Which isn’t to say Bedhead wasn’t also immediately likable: Anyone with a general appreciation of music could connect with one aspect or another, whether the three meticulously layered guitars or the careful build and release of the compositions. But in the nascent Internet era, a band that wasn’t interested in self-promotion needed acolytes to spread the word, and Bedhead inspired freelance evangelists (myself included) like no band I’d ever seen. Their music was spoken of in hyperbolic whispers by people who lived and breathed it. I remember a piece on an email group populated mostly by musicians and music critics, written by Tim Midyett of the band Silkworm, that essentially declared the band the pinnacle of modern music: “They are the sole band with whom I am familiar who create music that is both beautiful and perfect.”
Statements like that were not uncommon, which must have been a little weird for the band. Bedhead began making inward-looking music in the smallish city of Wichita Falls, Texas, the brainchild of brothers Matt and Bubba Kadane. They played together for years in various permutations before hitting on the sound that would populate their first album, 1994’s WhatFunLifeWas. And while the sounds and words were both layered and meticulously crafted, the brothers surely couldn’t have imagined that such personal music would inspire such intense passion in a select few.
I don’t remember exactly how I got in touch with them—probably a fan email—but I ended up promoting a couple of Bedhead shows in Milwaukee in the mid-’90s, and it felt like an important mission to put bodies in front of them while they played. I worked at a record store at the time—as many Bedhead boosters probably did—and told everyone who would listen that they needed to come to the show. I think 50 people came, and I think 40 of them thanked me on the way out for badgering them into going. They bought records; they proselytized too.
It reminds me of the old quote attributed to Brian Eno about The Velvet Underground—that only 30,000 people bought their first record, but every single one started a band. Bedhead’s influence, though, like its music, has been more quietly insinuating. You can hear it in the layers of bands that took the whole alternative thing to a bigger place not long after: Guys like Ben Gibbard and Isaac Brock are documented fans.
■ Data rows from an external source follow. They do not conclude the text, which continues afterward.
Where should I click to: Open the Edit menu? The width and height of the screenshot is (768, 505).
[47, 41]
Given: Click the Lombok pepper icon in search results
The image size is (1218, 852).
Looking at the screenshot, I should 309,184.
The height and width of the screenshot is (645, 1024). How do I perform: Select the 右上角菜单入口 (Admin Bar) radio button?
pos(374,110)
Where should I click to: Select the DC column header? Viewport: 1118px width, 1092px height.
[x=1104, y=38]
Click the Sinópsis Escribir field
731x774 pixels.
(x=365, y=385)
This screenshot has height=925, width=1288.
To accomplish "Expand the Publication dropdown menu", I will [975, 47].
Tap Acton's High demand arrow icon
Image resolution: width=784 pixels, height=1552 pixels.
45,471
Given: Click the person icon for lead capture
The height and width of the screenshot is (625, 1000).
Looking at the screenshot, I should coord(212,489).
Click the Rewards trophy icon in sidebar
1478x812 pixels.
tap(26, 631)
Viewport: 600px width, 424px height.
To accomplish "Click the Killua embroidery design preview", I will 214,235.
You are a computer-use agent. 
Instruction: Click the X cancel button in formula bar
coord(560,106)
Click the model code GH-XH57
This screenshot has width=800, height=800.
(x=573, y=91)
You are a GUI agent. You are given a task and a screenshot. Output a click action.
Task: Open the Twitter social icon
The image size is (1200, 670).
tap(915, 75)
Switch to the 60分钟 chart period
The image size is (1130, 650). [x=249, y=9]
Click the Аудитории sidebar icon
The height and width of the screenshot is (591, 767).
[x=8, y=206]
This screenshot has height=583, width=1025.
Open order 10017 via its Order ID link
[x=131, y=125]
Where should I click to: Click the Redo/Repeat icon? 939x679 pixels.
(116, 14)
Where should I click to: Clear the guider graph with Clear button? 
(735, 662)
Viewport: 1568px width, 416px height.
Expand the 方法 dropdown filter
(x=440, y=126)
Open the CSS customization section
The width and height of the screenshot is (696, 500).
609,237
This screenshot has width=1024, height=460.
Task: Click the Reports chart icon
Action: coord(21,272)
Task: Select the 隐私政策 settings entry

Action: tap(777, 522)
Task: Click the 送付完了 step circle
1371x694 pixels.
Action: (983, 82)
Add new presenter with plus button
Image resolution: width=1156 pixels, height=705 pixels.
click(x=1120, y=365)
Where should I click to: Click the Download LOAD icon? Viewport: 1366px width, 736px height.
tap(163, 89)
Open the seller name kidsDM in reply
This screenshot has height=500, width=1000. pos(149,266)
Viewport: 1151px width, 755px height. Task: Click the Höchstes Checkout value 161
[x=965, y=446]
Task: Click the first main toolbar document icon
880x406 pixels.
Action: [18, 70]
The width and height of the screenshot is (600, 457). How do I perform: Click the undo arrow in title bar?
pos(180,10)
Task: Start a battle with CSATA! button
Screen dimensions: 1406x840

Unlike The Velvet Underground, Bedhead wasn’t destined for the Rock And Roll Hall Of Fame. But this beautiful box set is a good start toward getting a great, important band more recognition. It reminds me of two other boxes that have a special place on my shelf: the self-titled Galaxie 500 set—which resurrected the band’s legend after its singer found success with Luna—and Nick Drake’s Fruit Tree, which built the British singer-songwriter’s legend up and up long after he died. What these three sets have in common (besides containing exactly four CDs each) is that they’re essentially complete, containing almost every song each artist released during a short period of time. They offer a way to look at a career in total, to hold it in your hands all at once and marvel at how close to perfection it got.
And while it’s silly to say “never” about any reunion these days, the prospect of Bedhead getting back together seems remote. A reunion is something the Kadane brothers would probably find too gauche to consider, an idea out of step with its tendencies toward perfectionism. Besides, this essential box set acknowledges that Bedhead belongs to a specific time: 1992-1998. It’s chiseled right there on the front, inviting and rewarding a closer look.